Bagikan:
Bagikan:
JAKARTA – Kabar pelonggaran kuota impor dan fleksibilitas aturan Tingkat Komponen Dalam Negeri (TKDN) kembali mencuat. Wacana yang muncul sebagai bagian dari strategi negosiasi dagang dengan Amerika Serikat pasca-tekanan tarif perdagangan ini menuai kekhawatiran dari pelaku industri dan pengamat kebijakan.
Ekonom dan Pakar Kebijakan Publik dari UPN Veteran Jakarta Achmad Nur Hidayat, menilai wacana tersebut sebagai bentuk “blunder strategis” yang dapat membahayakan masa depan industri nasional, khususnya Usaha Mikro, Kecil, dan Menengah (UMKM) yang selama ini menjadi tulang punggung ekonomi kerakyatan.
“TKDN bukan sekadar angka di atas kertas. Ia adalah benteng ekonomi nasional yang memberi ruang tumbuh bagi industri dalam negeri. Menjadikannya alat tukar dalam negosiasi dagang adalah kesalahan mendasar,” ujar Achmad dalam keterangannya dilansir pada Rabu, 9 April 2025.
Menurut Achmad, TKDN sejatinya adalah instrumen strategis yang telah mendorong pertumbuhan sektor manufaktur, otomotif, elektronik, dan agroindustri nasional.
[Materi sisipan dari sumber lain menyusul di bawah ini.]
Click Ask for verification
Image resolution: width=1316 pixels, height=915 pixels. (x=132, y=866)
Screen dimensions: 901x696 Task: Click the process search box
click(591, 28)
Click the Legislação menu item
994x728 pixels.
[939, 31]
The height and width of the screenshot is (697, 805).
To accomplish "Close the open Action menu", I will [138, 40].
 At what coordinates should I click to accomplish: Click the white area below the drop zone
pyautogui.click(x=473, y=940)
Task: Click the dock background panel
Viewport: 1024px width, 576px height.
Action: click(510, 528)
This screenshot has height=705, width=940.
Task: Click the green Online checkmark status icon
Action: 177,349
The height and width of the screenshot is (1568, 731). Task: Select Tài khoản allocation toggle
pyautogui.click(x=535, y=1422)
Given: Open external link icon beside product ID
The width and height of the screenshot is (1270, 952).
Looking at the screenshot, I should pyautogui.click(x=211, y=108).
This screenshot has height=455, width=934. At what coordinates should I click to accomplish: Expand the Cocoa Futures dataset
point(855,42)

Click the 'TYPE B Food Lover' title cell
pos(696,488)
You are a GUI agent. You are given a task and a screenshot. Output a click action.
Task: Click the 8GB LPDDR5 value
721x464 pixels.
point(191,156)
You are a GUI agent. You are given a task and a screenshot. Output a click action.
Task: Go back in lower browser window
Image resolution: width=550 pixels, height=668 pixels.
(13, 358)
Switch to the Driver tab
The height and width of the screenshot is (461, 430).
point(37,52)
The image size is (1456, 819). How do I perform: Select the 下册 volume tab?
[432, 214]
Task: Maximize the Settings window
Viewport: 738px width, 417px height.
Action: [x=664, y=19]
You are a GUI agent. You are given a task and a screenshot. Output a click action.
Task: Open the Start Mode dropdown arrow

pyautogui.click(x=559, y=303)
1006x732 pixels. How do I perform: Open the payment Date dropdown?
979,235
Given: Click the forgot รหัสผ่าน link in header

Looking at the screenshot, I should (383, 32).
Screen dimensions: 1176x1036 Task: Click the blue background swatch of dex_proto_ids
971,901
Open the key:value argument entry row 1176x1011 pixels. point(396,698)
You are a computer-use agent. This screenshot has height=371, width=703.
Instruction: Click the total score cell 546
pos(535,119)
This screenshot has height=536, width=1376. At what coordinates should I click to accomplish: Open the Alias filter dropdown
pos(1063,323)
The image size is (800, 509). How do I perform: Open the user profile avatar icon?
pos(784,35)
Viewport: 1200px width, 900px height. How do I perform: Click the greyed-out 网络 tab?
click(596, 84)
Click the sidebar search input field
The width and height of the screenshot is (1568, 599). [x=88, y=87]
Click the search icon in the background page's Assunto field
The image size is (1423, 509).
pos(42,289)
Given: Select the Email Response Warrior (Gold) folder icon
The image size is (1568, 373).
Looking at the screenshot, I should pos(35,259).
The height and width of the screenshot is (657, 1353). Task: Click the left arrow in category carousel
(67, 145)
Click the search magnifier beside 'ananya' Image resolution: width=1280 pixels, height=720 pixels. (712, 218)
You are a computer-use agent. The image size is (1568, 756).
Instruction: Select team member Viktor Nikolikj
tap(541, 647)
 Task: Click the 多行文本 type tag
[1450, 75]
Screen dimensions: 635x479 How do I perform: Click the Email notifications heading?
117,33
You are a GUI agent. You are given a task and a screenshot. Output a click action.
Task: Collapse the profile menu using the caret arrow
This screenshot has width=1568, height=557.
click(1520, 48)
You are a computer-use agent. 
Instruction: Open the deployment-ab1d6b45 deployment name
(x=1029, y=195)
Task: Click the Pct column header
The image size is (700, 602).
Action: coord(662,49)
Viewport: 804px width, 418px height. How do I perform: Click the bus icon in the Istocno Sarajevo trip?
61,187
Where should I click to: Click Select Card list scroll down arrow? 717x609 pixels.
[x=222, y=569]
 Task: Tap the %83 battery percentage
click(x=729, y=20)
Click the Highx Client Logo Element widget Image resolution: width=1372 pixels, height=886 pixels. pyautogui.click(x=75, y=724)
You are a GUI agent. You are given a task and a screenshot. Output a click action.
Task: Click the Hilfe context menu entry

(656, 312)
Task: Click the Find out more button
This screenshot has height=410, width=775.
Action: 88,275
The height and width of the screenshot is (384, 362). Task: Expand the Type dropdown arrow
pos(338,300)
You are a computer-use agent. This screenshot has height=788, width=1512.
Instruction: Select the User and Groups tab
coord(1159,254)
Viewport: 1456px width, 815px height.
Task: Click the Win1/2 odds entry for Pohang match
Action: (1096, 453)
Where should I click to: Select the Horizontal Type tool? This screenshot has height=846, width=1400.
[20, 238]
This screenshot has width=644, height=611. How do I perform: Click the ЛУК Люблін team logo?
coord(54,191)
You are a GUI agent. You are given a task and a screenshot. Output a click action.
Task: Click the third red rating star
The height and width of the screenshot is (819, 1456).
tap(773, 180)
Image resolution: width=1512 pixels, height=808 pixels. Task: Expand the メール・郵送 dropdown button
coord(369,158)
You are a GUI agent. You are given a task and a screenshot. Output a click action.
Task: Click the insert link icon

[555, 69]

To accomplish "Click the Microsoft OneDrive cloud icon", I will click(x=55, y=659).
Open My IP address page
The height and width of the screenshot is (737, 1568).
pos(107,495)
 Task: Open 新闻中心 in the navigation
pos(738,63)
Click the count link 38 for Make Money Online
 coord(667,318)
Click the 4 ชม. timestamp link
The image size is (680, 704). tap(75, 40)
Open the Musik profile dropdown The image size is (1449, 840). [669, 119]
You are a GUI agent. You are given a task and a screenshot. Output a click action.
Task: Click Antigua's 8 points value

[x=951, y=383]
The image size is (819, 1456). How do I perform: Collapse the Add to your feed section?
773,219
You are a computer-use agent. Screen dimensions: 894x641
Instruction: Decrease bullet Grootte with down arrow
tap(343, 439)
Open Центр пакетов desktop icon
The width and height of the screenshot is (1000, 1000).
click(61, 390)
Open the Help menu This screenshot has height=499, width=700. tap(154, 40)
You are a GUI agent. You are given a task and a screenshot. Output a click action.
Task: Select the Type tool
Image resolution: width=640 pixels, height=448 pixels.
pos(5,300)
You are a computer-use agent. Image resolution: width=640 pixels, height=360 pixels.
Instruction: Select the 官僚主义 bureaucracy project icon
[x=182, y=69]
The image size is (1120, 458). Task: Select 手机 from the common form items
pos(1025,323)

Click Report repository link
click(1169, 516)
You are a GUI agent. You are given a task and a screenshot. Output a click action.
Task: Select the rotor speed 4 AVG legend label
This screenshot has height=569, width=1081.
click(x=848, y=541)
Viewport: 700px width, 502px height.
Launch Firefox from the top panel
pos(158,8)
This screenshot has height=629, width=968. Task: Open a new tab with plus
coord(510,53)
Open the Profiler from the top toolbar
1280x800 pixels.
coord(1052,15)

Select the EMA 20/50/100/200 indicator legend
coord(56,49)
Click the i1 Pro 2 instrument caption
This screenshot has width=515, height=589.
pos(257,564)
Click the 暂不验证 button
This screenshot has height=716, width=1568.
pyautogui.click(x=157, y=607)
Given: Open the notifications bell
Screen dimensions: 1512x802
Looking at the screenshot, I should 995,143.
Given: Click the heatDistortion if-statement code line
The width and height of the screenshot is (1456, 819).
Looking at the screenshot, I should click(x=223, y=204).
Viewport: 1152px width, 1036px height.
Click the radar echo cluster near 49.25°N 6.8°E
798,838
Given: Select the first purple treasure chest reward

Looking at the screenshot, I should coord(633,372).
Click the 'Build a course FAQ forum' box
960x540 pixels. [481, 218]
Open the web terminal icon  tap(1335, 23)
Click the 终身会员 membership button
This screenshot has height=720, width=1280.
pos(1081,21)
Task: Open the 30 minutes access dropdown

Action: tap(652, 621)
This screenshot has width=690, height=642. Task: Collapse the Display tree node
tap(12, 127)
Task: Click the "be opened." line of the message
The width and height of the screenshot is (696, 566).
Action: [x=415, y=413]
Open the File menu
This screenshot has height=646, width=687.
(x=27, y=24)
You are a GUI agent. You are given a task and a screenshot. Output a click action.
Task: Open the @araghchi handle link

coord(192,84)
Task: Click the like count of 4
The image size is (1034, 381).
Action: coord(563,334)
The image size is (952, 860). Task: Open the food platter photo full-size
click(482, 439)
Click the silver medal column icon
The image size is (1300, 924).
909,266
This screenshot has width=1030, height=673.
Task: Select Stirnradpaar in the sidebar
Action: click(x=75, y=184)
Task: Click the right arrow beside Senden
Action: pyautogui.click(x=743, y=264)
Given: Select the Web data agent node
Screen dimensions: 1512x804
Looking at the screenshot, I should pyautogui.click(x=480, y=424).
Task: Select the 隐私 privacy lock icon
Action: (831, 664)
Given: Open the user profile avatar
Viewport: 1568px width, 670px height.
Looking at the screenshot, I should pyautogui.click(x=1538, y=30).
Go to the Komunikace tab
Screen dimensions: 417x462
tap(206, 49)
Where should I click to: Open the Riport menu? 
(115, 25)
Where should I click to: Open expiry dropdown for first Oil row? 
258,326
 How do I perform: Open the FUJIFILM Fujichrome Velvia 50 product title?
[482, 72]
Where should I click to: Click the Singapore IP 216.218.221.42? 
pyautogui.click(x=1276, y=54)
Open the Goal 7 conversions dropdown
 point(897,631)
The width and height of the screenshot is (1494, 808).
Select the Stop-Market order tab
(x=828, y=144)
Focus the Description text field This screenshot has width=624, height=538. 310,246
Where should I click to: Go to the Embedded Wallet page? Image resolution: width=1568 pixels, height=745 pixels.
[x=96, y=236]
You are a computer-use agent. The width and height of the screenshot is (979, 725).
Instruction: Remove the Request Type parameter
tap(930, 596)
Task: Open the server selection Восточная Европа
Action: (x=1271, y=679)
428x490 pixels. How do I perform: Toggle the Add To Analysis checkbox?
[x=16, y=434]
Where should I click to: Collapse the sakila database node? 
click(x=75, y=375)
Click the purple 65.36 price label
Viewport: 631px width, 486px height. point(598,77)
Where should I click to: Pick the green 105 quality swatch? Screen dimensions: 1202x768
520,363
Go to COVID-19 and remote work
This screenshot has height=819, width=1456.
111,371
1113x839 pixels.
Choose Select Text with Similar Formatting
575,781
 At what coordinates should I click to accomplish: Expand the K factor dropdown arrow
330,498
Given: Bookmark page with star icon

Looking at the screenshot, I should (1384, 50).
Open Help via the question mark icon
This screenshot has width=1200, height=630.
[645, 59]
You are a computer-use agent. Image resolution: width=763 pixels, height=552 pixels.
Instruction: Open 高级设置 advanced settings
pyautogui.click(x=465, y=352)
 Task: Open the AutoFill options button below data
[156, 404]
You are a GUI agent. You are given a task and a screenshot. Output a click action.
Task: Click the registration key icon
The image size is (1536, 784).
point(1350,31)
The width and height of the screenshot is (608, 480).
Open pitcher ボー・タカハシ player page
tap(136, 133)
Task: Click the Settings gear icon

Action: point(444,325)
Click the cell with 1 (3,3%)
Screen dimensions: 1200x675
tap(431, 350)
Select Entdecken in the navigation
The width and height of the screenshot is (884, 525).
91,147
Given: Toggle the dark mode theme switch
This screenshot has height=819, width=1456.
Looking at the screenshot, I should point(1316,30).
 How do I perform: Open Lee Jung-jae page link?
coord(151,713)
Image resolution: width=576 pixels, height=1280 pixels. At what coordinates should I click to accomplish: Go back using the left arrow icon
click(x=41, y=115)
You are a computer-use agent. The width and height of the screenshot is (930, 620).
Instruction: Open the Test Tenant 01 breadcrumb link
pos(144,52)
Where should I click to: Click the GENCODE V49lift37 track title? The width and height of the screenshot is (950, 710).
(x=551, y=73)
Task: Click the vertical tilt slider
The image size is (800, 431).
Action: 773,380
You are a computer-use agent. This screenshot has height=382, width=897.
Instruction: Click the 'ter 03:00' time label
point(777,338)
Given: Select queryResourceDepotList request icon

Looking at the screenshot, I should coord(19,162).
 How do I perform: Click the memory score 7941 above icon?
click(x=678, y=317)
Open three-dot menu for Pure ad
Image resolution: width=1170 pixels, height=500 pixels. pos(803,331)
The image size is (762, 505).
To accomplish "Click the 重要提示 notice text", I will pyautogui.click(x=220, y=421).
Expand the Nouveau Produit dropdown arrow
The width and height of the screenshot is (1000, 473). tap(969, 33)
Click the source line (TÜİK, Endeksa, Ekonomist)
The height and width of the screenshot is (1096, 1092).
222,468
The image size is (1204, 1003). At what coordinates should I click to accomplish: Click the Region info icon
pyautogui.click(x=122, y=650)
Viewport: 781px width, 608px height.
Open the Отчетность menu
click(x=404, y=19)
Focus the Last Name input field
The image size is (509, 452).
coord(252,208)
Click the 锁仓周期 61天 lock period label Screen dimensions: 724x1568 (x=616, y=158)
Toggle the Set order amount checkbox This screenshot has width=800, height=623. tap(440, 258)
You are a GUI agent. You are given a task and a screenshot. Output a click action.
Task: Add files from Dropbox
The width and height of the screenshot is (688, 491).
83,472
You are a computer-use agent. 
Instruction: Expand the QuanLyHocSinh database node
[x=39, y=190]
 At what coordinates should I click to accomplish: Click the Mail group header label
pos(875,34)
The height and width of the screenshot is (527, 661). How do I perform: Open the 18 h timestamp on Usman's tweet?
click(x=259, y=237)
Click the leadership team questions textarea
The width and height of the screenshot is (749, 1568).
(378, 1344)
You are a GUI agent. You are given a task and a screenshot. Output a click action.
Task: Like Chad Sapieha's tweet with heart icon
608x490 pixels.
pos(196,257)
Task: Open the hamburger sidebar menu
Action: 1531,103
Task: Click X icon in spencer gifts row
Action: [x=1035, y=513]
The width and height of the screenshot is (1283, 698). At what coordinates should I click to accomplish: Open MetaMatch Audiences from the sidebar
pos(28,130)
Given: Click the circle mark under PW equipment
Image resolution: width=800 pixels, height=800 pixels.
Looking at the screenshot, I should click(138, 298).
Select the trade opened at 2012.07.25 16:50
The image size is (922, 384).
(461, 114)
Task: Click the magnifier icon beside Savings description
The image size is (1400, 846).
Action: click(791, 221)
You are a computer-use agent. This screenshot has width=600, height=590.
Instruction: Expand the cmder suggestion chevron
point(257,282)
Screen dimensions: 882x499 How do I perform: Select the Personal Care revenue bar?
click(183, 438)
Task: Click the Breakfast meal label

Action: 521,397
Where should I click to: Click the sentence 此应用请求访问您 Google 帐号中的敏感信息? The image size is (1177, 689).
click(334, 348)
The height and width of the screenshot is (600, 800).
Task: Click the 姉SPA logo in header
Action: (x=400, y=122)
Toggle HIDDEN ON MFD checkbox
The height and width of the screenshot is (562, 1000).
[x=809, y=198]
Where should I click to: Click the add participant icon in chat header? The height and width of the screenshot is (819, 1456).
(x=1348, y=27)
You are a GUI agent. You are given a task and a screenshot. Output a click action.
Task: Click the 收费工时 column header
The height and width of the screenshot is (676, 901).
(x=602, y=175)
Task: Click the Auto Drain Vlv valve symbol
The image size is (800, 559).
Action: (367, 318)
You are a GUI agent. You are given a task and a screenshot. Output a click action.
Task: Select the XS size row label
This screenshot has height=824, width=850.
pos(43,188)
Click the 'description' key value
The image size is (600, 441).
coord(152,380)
Ketika pelonggaran aturan ini dijadikan opsi diplomatik, maka Indonesia secara tidak langsung membuka celah bagi serbuan produk impor yang bisa menggerus pangsa pasar domestik dan mematikan pelaku usaha lokal.
Disisi lain UMKM, yang beroperasi dengan modal kecil dan keterbatasan teknologi, disebut paling rentan terhadap kebijakan ini. Tanpa perlindungan TKDN, mereka bisa tersingkir dari rantai pasok industri nasional, bahkan kehilangan akses terhadap proyek pemerintah dan BUMN yang selama ini mewajibkan penggunaan komponen lokal.
Achmad juga mengkritisi narasi bahwa pelonggaran TKDN akan menciptakan iklim persaingan yang sehat. Ia menyebut, industri nasional masih menghadapi banyak tantangan seperti tingginya biaya logistik, ketergantungan bahan baku impor, serta keterbatasan akses terhadap teknologi dan pendanaan.
“Persaingan akan adil jika semua pemain start dari garis yang sama. Kenyataannya, industri kita belum sepenuhnya siap melawan raksasa global yang memiliki subsidi, efisiensi, dan dukungan kuat dari negara asalnya,” katanya.
Apabila pemerintah tetap membuka keran impor dan melemahkan TKDN, maka menurut Achmad, peran negara sebagai pelindung industri harus ditingkatkan. Beberapa langkah mitigasi yang ia sarankan antara lain penerapan SNI dan pengawasan ketat terhadap produk impor, lalu penggunaan instrumen anti-dumping dan safeguard, insentif fiskal dan non-fiskal bagi produsen lokal serta dukungan peningkatan kapasitas UMKM melalui pelatihan dan teknologi.
Alih-alih melemahkan TKDN, Achmad mendorong pemerintah untuk memainkan kekuatan strategis Indonesia—seperti cadangan mineral kritis (nikel, timah, kobalt), pasar domestik besar, dan posisi geopolitik—dalam diplomasi ekonomi. Ia menilai pendekatan transaksional ala pemerintahan proteksionis seperti Trump tidak harus dibalas dengan tunduk pada tekanan, melainkan dengan posisi tawar yang kuat berdasarkan kepentingan nasional.